Claude Skill for YouTube: Free Watch-or-Skip Verdicts
YouTube uploads more than 500 hours of video every minute and viewers collectively burn through over a billion hours of it daily (Global Media Insight, 2026). Most of those hours pay off poorly. The average video keeps just 23.7% of its viewers, and 55% bail within the first 60 seconds (YTShark, 2026).
I’d been losing 30–40 minutes a day to videos that turned out to be a thin idea wrapped in a long pitch. So I built a Claude Code skill that watches them for me first — reads the transcript, scores the substance, and tells me WATCH or SKIP before I press play. It’s free, open source, and installs in one command.
This post is the honest review.
building a personal AI agent stack on a single-person budget
Key Takeaways
youtube-verdictis a free, open-source Claude Code skill that returns a WATCH or SKIP verdict plus a 0–10 score on any YouTube URL — every flag cites a verbatim transcript quote with timestamp.- Install once with
npx skills add nishilbhave/youtube-inspector(Python 3.13+ for the transcript fetcher).

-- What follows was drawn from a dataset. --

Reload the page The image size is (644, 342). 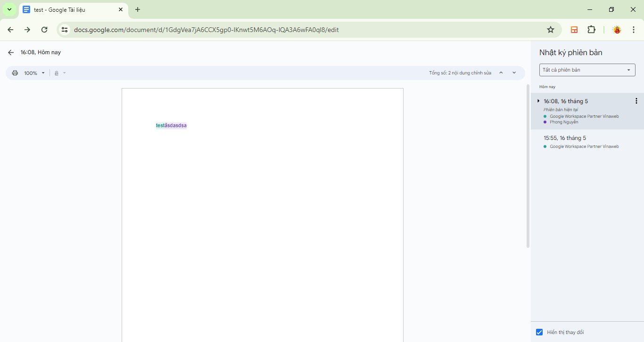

No API key, no vendor lock-in — uses your existing Claude subscription.- 80% of knowledge workers report information overload and toggle apps 1,200+ times daily (Speakwise, 2026). Pre-watch triage is becoming a standard developer skill.
Why Does YouTube Triage Need a Dedicated Skill in 2026?
Eighty percent of knowledge workers now report being overloaded with information, and the average one toggles between apps and tabs more than 1,200 times every working day (Speakwise, 2026). YouTube has quietly become one of the worst offenders. It’s the fastest single source of expert-looking, low-substance content you can subject yourself to.
Long-form videos retain 35–50% of their viewers on average — meaning more than half the people who clicked already regretted it before the midpoint (Sendible, 2026). Short-form sits higher at 60–90%, but the format is built to pull you into the next clip, not to deliver a finished idea.
The economic cost of all this overload — across video, email, chat, and tab-switching — adds up to roughly $1 trillion in lost annual productivity globally (Speakwise, 2026). My share of that is small but felt. Yours probably is too.
What pushed me to build this: I tracked one week of YouTube watches and found I was abandoning roughly 6 in 10 within the first 90 seconds. The other 4 averaged 11 minutes of watch time for maybe 90 seconds of useful content. The math kept getting worse the more I tried to learn from videos.
A pre-watch verdict isn’t about being snobby. It’s about turning a passive medium into a queryable one — like having a research assistant skim a book before you commit to reading it. That’s exactly what youtube-verdict does, and it’s the use case Anthropic’s Skills feature was built for when they shipped it in October 2026.
why agent-mediated workflows are eating traditional UI patterns
What Exactly Is the YouTube Verdict Skill?
youtube-verdict is one of four agent skills bundled in the open-source youtube-inspector package. You give it a YouTube URL. It returns a 0–10 score with a WATCH or SKIP verdict (scores 5 and 6 are disallowed — the tool has to commit), a best-minutes range telling you which segment is actually worth watching, a substance density breakdown (concrete claims vs vague claims vs evidence shown vs pitches), and a who-should-watch / who-should-skip split.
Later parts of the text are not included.